TASK STATEMENT: Reproduce the lines starting at the one that contains "Task: Click the brown rock mound on the right" and ending at the one that contains "Action: pyautogui.click(x=1135, y=195)", including both. Omit any pictures from your copy.

DATA FOR THIS EXERCISE:
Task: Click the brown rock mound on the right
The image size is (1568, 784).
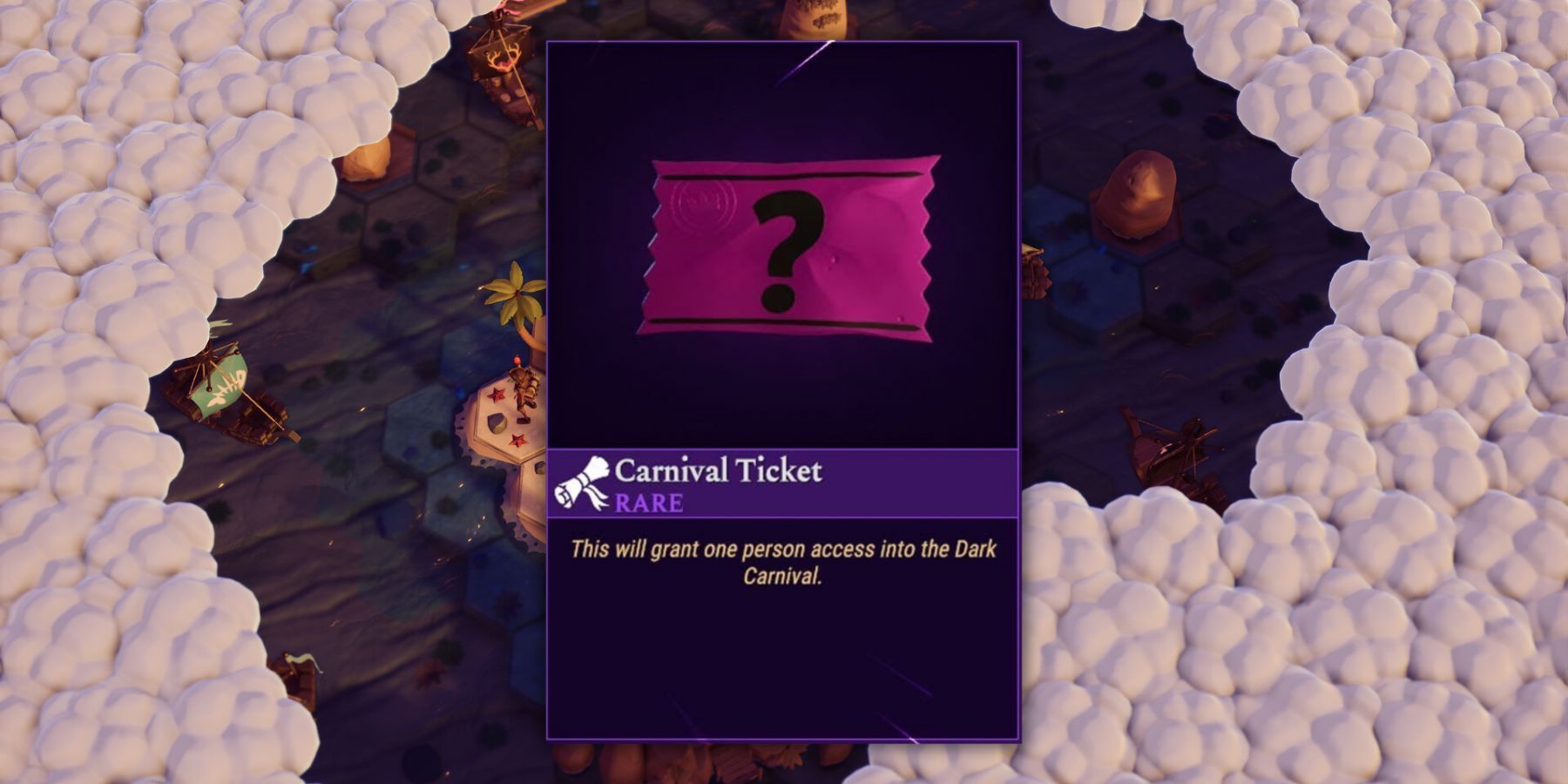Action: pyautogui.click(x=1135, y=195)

...

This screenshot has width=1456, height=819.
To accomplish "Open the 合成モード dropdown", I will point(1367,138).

---

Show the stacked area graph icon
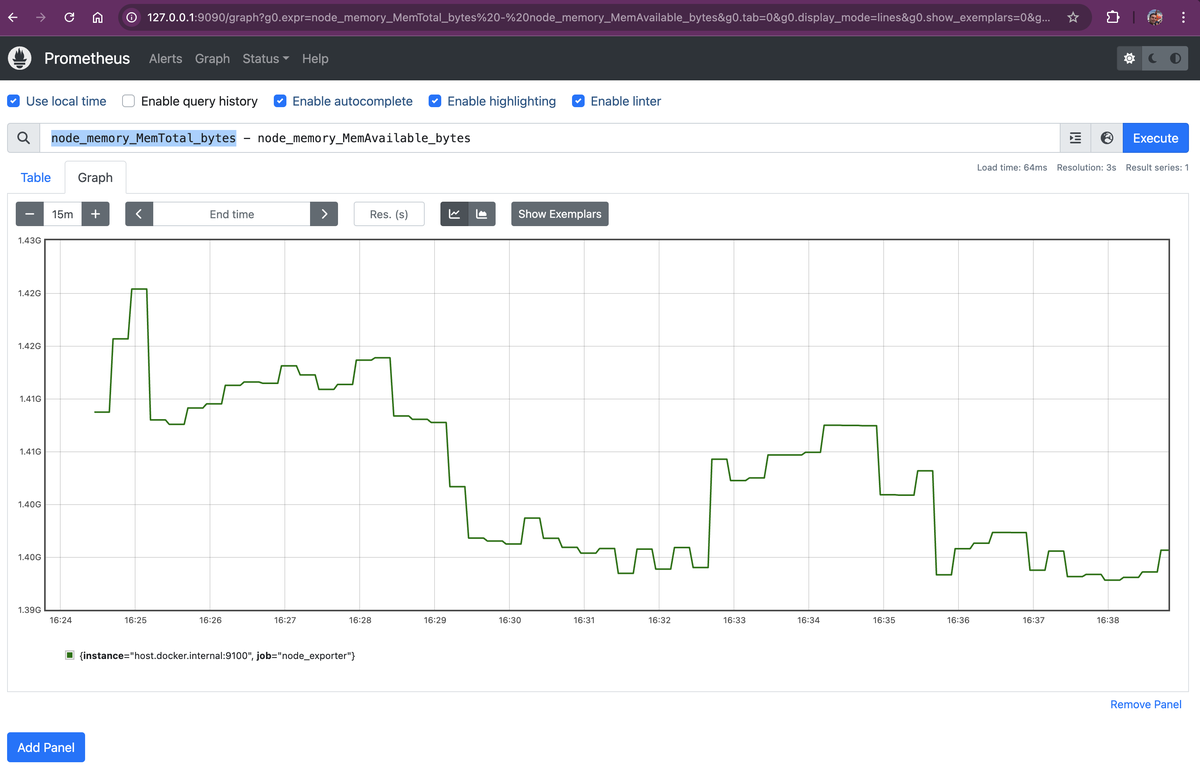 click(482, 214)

PROBLEM SOLUTION:
Task: Click the brown rock mound on the right
The image size is (1568, 784).
Action: pyautogui.click(x=1135, y=195)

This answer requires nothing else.